En medio de una enorme ola de calor que atraviesa el hemisferio norte, el rio Danubio bajó a niveles históricos su caudal de agua y reveló restos arqueológicos y militares que permanecieron sumergidos durante décadas. Solo en el tramo que divide a Rumania de Serbia, las autoridades locales avistaron más de 200 acorazados alemanes hundidos en 1944.
En Prahovo, territorio serbio, quedaron a la vista cascos oxidados y mástiles de barcos nazis, hundidos por la misma marina del Tercer Reich, con el fin de obstaculizar el paso de la ex URSS hacia el interior del Este de Europa. Los barcos pertenecían a la flota del Mar Negro, y hasta este martes se desconocía que estuvieran hundidos en las aguas del Danubio.
Además, muchos de estos cargueros con más de 80 años de historia permanecen llenos de explosivos, y los que se puedan extraer gracias a la sequía, serán detonados en campos militares para evitar cualquier accidente.
Un mamut en el Danubio búlgaro
Por otro lado, en Bulgaria, cerca de la ciudad de Ruse, se hallaron restos de un mamut lanudo, que vivió durante la Edad de Hielo. Nikolay Nenov, director del Museo Regional de Historia local, dialogó con medios locales y confirmó que se pudieron identificar mandíbula, colmillos, una escápula y un fémur, de un ejemplar joven. Según consignó Nenov, todos los restos se hallaban en el mismo lugar y en excelente estado de conservación. Este tipo de hallazgos se produce de manera excepcional cuando los niveles de los depósitos aluviales bajan de forma drástica.
El río cuenta con más de 2.800 kilómetros y atraviesa Alemania, Austria, Eslovaquia, Hungría, Croacia, Serbia, Bulgaria, Rumania, Moldavia y Ucrania.
Hungría apagó por primera vez su única central nuclear por la histórica bajante del río Danubio
El gobierno de Hungría, comandado por el presidente Péter Magyar, apagó por primera vez en su historia la central nuclear del país, debido al bajo nivel de las aguas del Danubio, el más importante de la nación europea. Según aseguró el mismo mandatario, la planta nuclear de Paks podría estar inactiva durante varias semanas, mientras el río no vuelva a crecer. Ubicada a menos de 100 kilómetros de la sur de Budapest, opera a menos de la mitad de su capacidad normal, al producir 965 megavatios de electricidad en lugar de los 2.000 habituales.

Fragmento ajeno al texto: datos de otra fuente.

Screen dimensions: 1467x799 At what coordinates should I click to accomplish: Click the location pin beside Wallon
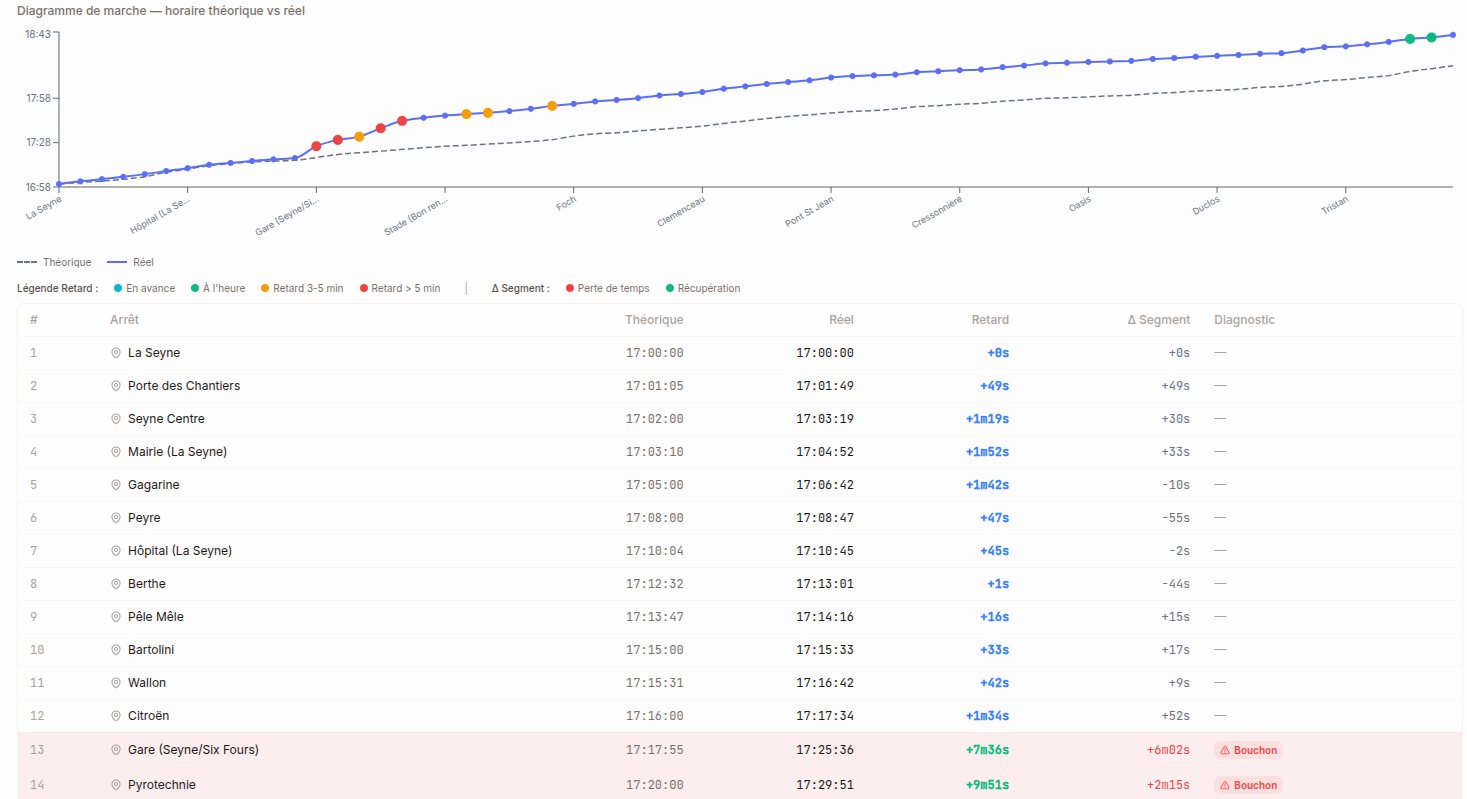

La planta depende del agua del Danubio para refrigerar sus reactores, pero la histórica bajante del río comenzó a comprometer su funcionamiento. Magyar explicó durante una conferencia de prensa realizada en la propia central que las reducciones en la producción continuarían durante las próximas horas y advirtió que el apagado completo de la planta podría concretarse entre el martes y el miércoles. De todos modos, remarcó que la detención de las operaciones puede realizarse de manera segura y que no representa riesgos ni para la población ni para el medio ambiente.
La central de Paks, construida por la ex Unión Soviética y equipada con cuatro reactores, produce cerca de la mitad de la electricidad que consume Hungría. Se trata de la primera vez en sus 44 años de funcionamiento que deja de operar por completo y podría estar parada durante varias semanas, si el calor extremo continua.